Ripple has joined Flutterwave's $3.2 billion Series E funding round, the companies said Wednesday. The deal goes beyond capital: Ripple will bring its RLUSD stablecoin to 34 African markets through Flutterwave's payment infrastructure. The goal is to slash the cost and settlement time of cross-border remittances across the continent.
Why Flutterwave
Flutterwave is one of Africa's largest fintechs, processing payments in over 30 countries. Its network already handles everything from merchant checkouts to bank transfers. For Ripple, plugging RLUSD into that pipe means instant access to millions of users without building its own rails from scratch. The investment gives Ripple a board seat and a direct channel into the remittance corridors that move billions of dollars in and out of Africa each year.
The stablecoin play
RLUSD is Ripple's U.S. dollar-pegged stablecoin, launched last year.

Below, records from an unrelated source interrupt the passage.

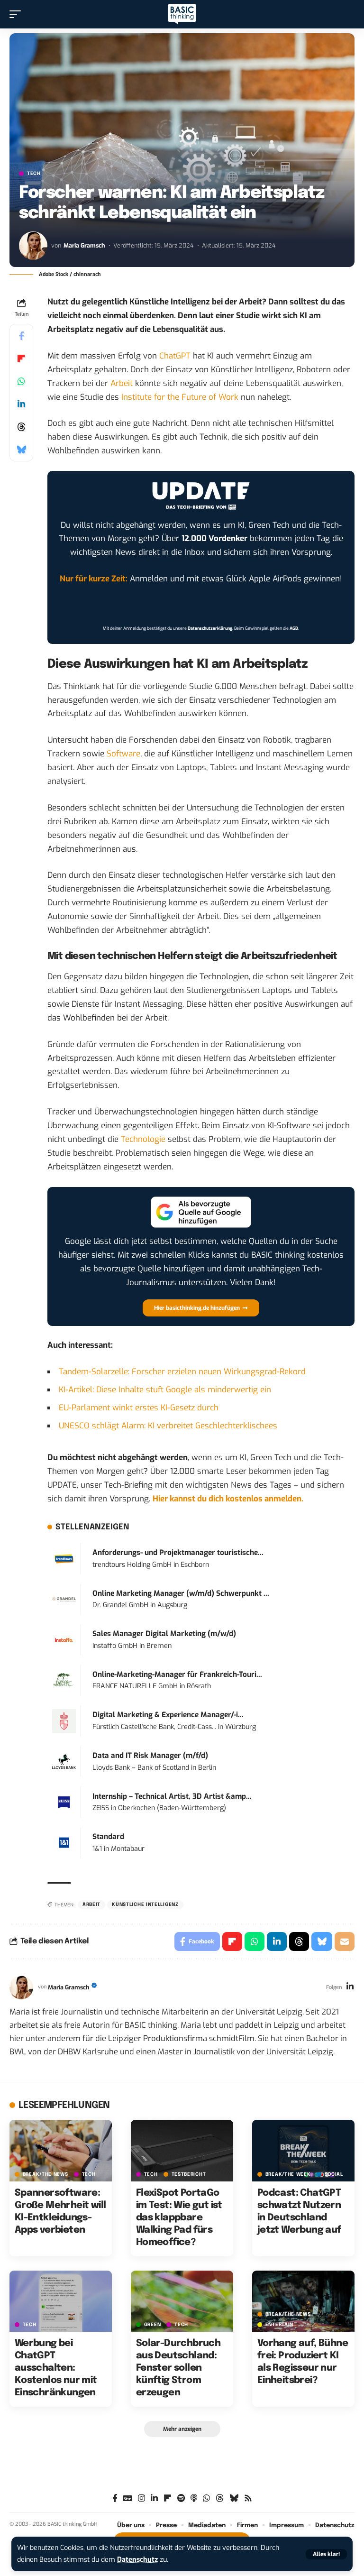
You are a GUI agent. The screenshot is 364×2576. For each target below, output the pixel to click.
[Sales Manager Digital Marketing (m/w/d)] (64, 1639)
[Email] (345, 1941)
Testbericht (189, 2174)
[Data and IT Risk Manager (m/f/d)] (64, 1761)
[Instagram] (141, 2498)
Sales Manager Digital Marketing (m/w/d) (164, 1633)
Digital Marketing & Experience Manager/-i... (168, 1715)
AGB (294, 628)
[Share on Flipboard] (21, 358)
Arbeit (121, 383)
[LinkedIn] (350, 1987)
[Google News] (128, 2498)
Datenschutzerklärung (210, 628)
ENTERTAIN (279, 2324)
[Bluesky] (234, 2498)
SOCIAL (334, 2174)
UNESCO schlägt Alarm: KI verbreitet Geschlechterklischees (168, 1425)
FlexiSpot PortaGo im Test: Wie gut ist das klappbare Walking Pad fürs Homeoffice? (179, 2217)
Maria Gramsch (84, 245)
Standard (108, 1836)
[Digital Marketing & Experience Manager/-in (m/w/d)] (64, 1720)
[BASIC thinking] (182, 14)
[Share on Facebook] (21, 335)
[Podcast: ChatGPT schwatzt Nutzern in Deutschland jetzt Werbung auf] (303, 2150)
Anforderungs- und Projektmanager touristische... (178, 1552)
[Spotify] (181, 2498)
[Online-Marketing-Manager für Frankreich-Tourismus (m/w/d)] (64, 1679)
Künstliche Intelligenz (145, 1904)
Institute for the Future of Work (179, 397)
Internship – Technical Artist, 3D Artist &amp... (172, 1796)
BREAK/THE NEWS (45, 2174)
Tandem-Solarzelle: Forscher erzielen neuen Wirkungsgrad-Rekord (182, 1371)
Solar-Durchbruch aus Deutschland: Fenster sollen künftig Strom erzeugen (178, 2368)
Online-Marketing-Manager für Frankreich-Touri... (177, 1674)
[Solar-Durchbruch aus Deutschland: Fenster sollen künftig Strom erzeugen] (182, 2301)
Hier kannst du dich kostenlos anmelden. (228, 1498)
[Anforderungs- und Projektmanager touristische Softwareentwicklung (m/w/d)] (64, 1558)
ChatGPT (175, 355)
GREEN (152, 2324)
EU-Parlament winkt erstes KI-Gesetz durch (138, 1407)
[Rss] (248, 2498)
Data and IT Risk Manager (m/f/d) (150, 1755)
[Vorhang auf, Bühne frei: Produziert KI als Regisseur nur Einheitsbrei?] (303, 2301)
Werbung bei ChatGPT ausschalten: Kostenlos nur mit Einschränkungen (56, 2368)
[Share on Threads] (21, 426)
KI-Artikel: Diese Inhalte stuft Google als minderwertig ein (165, 1389)
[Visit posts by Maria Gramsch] (33, 245)
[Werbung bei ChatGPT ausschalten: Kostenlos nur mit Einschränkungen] (60, 2301)
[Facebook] (115, 2498)
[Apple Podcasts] (194, 2498)
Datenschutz (137, 2559)
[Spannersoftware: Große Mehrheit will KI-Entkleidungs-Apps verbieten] (60, 2150)
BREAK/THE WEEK (288, 2174)
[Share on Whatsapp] (21, 381)
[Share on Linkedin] (21, 404)
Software (123, 753)
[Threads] (219, 2498)
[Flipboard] (167, 2498)
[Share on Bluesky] (21, 449)
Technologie (143, 1139)
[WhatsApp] (206, 2498)
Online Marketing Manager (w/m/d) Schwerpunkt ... (180, 1593)
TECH (34, 173)
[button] (326, 2554)
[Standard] (64, 1842)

In Africa, remittances often take days and eat up 5% to 9% in fees via traditional money-transfer operators. Ripple's pitch: settle RLUSD on the XRP Ledger in seconds, then let Flutterwave convert to local currencies. The companies claim this can cut fees to under 1% and clear transactions in under a minute. Initial markets include Nigeria, Kenya, Ghana and South Africa, with the rest rolling out over the next six months.
The challenge ahead
None of this is simple. African regulators are wary of stablecoins — Nigeria's central bank has restricted crypto-to-fiat channels before, and Kenya has signaled tighter oversight of digital assets. Ripple and Flutterwave will need licenses in each market, a process that can drag on for years. On the technical side, Flutterwave's infrastructure must handle RLUSD's settlement mechanics while maintaining uptime across dozens of patchy internet environments. The companies didn't disclose a timeline for full rollout or how they plan to handle currency volatility on the payout side.
Ripple and Flutterwave are starting with a pilot in Nigeria and Ghana this quarter. If that clears, they'll expand to the remaining markets by mid-2027. The success of the project could set a template for other stablecoin issuers eyeing Africa — or become a cautionary tale if the regulatory pushback proves too heavy. For now, the money is in, and the code is being written.